# Perturbation Fragility Matrix

_Generated 2025-11-22T11:11:28Z_

To keep apples with apples, the QA table below shows **accuracy-drop deltas (Markovian drop $-$ Non-Markovian drop)** while the wiki continuation task—scored on log probabilities—is broken out underneath.

## QA Tasks (Accuracy $\Delta$, higher = Markovian loses more accuracy)

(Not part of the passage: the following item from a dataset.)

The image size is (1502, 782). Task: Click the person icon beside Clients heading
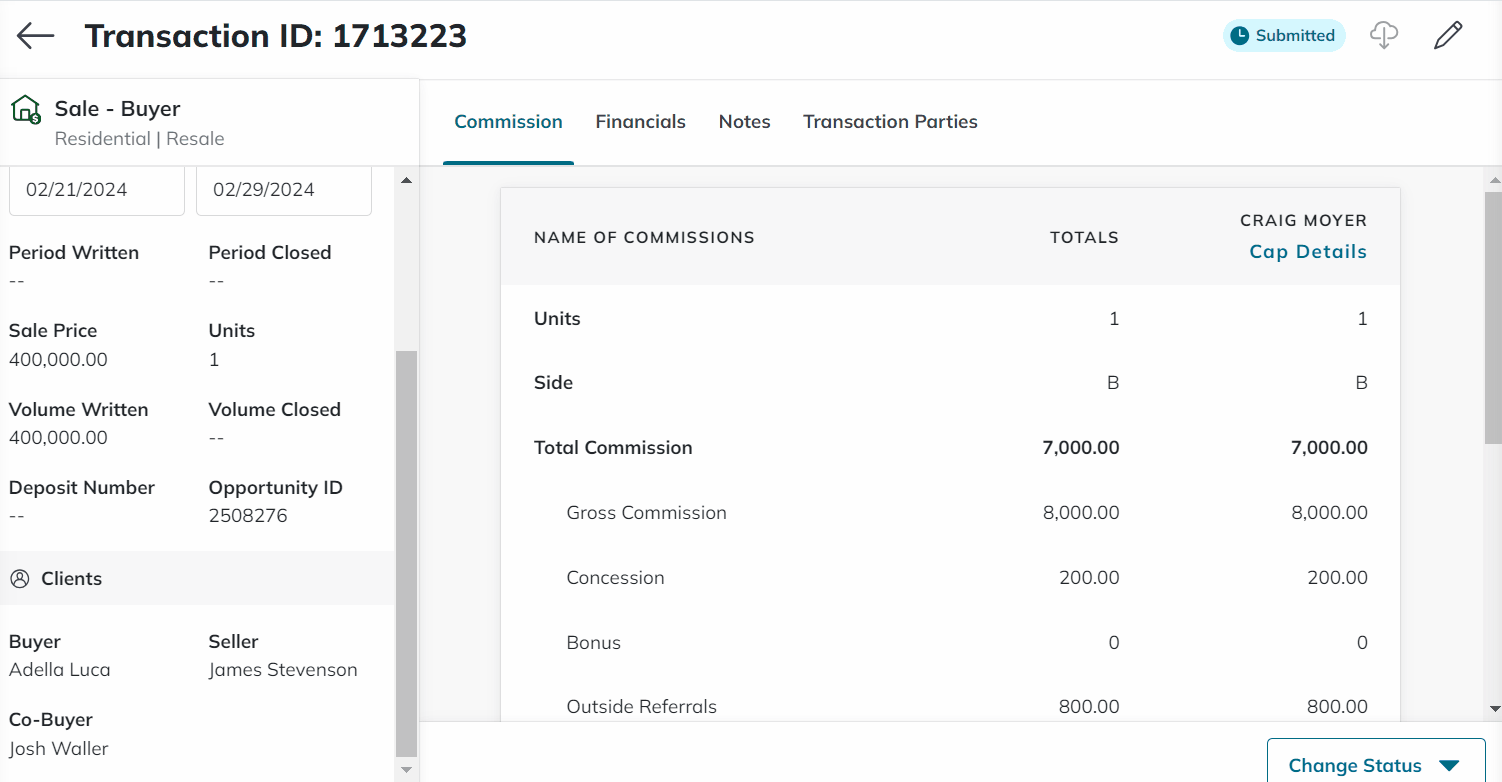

| Dataset | CharReplace | Delete | DigitReplace | TruncateBack | TruncateFront | Average |
| --- | --- | --- | --- | --- | --- | --- |
| arc | +0.320 $\pm$ 0.628 | +0.424 $\pm$ 0.637 | -0.004 $\pm$ 0.062 | +0.069 $\pm$ 0.522 | +0.439 $\pm$ 0.599 | +0.228 $\pm$ 0.572 |
| arithmetic | -0.016 $\pm$ 0.388 | -0.003 $\pm$ 0.405 | -0.043 $\pm$ 0.470 | +0.001 $\pm$ 0.263 | -0.016 $\pm$ 0.321 | -0.009 $\pm$ 0.341 |
| gsm8k | +0.059 $\pm$ 0.593 | +0.069 $\pm$ 0.556 | -0.013 $\pm$ 0.554 | +0.105 $\pm$ 0.555 | +0.044 $\pm$ 0.479 | +0.003 $\pm$ 0.551 |
| mmlu | +0.056 $\pm$ 0.416 | +0.124 $\pm$ 0.455 | +0.004 $\pm$ 0.201 | +0.038 $\pm$ 0.525 | -0.001 $\pm$ 0.410 | +0.014 $\pm$ 0.432 |
| svamp | +0.154 $\pm$ 0.500 | +0.204 $\pm$ 0.605 | +0.081 $\pm$ 0.546 | +0.076 $\pm$ 0.464 | +0.046 $\pm$ 0.432 | +0.095 $\pm$ 0.512 |
| **QA Overall Avg** | +0.157 $\pm$ 0.555 | +0.102 $\pm$ 0.514 | -0.007 $\pm$ 0.511 | +0.037 $\pm$ 0.414 | +0.059 $\pm$ 0.438 | +0.043 $\pm$ 0.488 |

## Wiki Continuation ($\Delta$ log P, larger = Markovian probability drops faster)

|  | CharReplace | Delete | DigitReplace | TruncateBack | TruncateFront |
| --- | --- | --- | --- | --- | --- |
| $\Delta$ log P $\pm$ $\sigma$ | +0.742 $\pm$ 0.477 | +0.750 $\pm$ 0.492 | +0.028 $\pm$ 0.070 | +0.569 $\pm$ 0.499 | +0.381 $\pm$ 0.497 |
| Ratio (Markov fragility / Non) | $\times$ 2.100 $\pm$ 1.035 | $\times$ 2.118 $\pm$ 1.087 | $\times$ 1.029 $\pm$ 0.016 | $\times$ 1.766 $\pm$ 0.934 | $\times$ 1.464 $\pm$ 0.824 |

Overall wiki mean (log space): $\Delta$ log P $\approx$ **+0.466 $\pm$ 0.493**, ratio $\approx$ **$\times$ 1.53 $\pm$ 0.90**.

## Highlights & Takeaways

- **CharReplace remains the most damaging QA perturbation** (+0.157 absolute accuracy, i.e. +15.7 percentage points on average), just edging out Delete (+0.102). Truncation hurts less overall but still biases against Markovian models by roughly 4–6 percentage points.
- **ARC shows the clearest Markovian fragility in accuracy space** (+0.228 absolute accuracy $\approx$ +22.8 pp), followed by SVAMP (+0.095 $\approx$ +9.5 pp). Arithmetic is the only task where Markovian accuracy is slightly higher (-0.009 $\approx$ -0.9 pp).
- **Wiki continuation behaves differently:** Delete and character noise lower Markovian log-probs by ~0.74–0.75 nats ($\approx$ 2.1$\times$ probability loss) relative to Non-Markovian. Reporting it separately avoids polluting the QA averages with unbounded log-prob scales.
- **Variance tells a story:** the QA $\sigma$’s stay in the $\pm$ 0.4–0.6 absolute-accuracy band ($\pm$ 40–60 pp), while wiki’s ratios show tighter spreads—log-prob effects are consistent even though absolute magnitudes dwarf QA deltas.
- **Interpretation:** For QA benchmarks, Markovian vs Non-Markovian gaps are modest but systematic, concentrated in perturbations that disrupt semantic content. For wiki, the Markovian objective is ~1.5$\times$ more brittle under severe text corruption, reinforcing the idea that information bottlenecks amplify sensitivity to broad perturbations.